Similarly, in the case at hand, the offenses charged by the indictment in the Circuit Court, pursuant to the search warrant executed on the residence,
do not in any way subject Long to relitigation of any material fact adjudicated during the trial leading to his acquittal on the charges in the District Court case. The factual determinations made by the District Court judge in explaining her reasons for acquitting Long in District Court Case No. 000E00324177 relate to whether Long was in possession of the PCP recovered from the car and whether his conduct in the front yard of the residence constituted a disorderly disturbance of the peace. The District Court concluded that Long was not guilty of the possession of drug charges because, as a 'passenger, he was unable to
control (i.e., reach) physically the location where the drugs were found in the rear seating area of the vehicle.
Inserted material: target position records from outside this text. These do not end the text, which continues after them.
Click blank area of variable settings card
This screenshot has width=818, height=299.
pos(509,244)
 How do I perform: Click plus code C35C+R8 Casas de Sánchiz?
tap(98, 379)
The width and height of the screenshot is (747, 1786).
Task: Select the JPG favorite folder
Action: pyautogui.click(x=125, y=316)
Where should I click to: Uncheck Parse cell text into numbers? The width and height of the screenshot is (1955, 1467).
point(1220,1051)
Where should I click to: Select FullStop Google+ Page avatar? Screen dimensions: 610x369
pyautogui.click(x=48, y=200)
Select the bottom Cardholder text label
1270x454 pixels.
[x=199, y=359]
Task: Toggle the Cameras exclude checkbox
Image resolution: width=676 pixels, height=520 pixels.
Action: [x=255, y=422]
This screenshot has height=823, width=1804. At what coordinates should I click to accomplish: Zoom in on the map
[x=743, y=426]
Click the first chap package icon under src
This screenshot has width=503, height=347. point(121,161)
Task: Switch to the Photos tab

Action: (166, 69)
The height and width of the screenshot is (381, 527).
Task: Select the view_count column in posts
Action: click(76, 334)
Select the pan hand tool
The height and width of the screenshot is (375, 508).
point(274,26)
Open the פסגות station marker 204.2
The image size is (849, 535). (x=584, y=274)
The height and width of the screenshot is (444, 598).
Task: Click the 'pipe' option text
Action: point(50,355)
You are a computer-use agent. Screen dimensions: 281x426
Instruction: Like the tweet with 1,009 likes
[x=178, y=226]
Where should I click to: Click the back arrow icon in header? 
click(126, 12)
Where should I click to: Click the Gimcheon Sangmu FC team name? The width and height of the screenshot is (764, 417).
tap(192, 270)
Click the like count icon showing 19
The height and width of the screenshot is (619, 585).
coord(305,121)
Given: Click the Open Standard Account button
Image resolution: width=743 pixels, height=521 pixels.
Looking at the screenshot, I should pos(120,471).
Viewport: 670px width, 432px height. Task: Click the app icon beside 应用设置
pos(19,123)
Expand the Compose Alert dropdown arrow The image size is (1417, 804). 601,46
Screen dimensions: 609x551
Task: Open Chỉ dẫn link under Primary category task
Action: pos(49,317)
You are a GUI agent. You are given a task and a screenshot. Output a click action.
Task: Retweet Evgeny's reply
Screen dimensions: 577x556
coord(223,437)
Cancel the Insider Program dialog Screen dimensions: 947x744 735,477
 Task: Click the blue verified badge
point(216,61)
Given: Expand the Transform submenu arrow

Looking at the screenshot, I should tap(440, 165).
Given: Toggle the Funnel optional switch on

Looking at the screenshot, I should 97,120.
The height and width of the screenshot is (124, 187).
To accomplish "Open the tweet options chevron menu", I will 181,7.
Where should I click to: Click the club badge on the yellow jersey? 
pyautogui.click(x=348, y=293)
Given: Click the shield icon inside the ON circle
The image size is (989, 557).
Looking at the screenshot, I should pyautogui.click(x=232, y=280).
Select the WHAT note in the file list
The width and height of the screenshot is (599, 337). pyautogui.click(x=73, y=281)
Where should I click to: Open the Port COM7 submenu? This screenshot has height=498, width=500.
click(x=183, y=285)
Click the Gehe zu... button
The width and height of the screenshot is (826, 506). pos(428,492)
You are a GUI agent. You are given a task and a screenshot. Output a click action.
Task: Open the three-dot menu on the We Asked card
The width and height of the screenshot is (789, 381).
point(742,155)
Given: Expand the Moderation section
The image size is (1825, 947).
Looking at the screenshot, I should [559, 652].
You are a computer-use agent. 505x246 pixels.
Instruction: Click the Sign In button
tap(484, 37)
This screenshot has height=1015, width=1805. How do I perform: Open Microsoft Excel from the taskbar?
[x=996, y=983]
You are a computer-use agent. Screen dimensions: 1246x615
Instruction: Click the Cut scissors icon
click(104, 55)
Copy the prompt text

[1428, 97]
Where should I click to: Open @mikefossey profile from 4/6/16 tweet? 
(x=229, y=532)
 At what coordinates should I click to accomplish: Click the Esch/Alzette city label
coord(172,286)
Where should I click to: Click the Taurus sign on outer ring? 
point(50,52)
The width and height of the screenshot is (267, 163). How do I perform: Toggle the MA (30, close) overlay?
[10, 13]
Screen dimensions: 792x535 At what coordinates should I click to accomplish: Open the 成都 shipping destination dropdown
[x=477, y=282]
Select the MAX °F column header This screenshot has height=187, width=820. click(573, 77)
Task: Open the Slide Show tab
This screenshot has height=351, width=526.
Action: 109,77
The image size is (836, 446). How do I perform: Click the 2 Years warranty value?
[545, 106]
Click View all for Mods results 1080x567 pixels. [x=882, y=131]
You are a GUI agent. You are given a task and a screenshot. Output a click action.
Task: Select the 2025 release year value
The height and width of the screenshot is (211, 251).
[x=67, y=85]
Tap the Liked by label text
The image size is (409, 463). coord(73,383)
The District Court further concluded that Long was not guilty of disorderly conduct because he was “just curious” about the presence of the police in the front yard of the residence.
The charges in the Circuit Court indictment, which include the possession of regulated firearms after conviction of a disqualifying crime, a short-barreled shotgun, possession of bulletproof body armor having previously been convicted of a crime of violence or drug trafficking crime, and drug paraphernalia, all stemmed from discovery of those items in the home.
JUDGMENT OF THE CIRCUIT COURT FOR PRINCE GEORGE’S COUNTY REVERSED; CASE REMANDED FOR FURTHER PROCEEDINGS; COSTS TO BE PAID BY APPELLEE.